Bush was out flogging school choice in Philadelphia last week. He makes a strong case: the GI Bill of Rights, which gave World War II veterans a voucher to attend the college of their choice, worked brilliantly, strengthening public and private institutions alike. Why not try the same principle on the elementary- and high-school levels-why not, at least, experiment with it in a few cities? The president, rightly, blames the sorry Democratic hacks in Congress carrying water for the teachers’ unions for blocking the plan. But that’s not the whole story: Sen. Bill Bradley, one of three Democrats who voted for the Bush-proposed schoolchoice experiment, says there was no evidence of presidential interest when it came up in the Senate last winter no arm-twisting or even awareness that a vote was imminent. The proposal was trounced. “It either means the president is totally ineffective,” Bradley says, “or that he’s not committed to his own program.”

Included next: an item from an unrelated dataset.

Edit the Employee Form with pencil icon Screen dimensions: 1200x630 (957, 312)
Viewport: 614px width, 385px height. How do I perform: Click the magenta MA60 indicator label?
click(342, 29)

And that is precisely the point: George Bush has never shown any sustained interest in the issues that will decide this election–conomic growth, education, the federal deficit: the future. He has shown a willingness to mix it up, to “do anything” (by which he really means say anything) to get elected. Bush was straining at the leash last week, anxious to “go negative” on Clinton and AI Gore (whom Marlin Fitzwater-who writes his stuff?–called “Mr. Sellout America”). It may work. It worked on Dukakis. It worked on Perot. Then again, one reason this year seems so weird-Bush’s word-is that the usual sludge hasn’t been quite as effective. The public may be looking for something different, a politician who can, credibly, “go positive.” If so, Bush faces unfamiliar terrain-and the most daunting challenge imaginable, after all these years of walking small.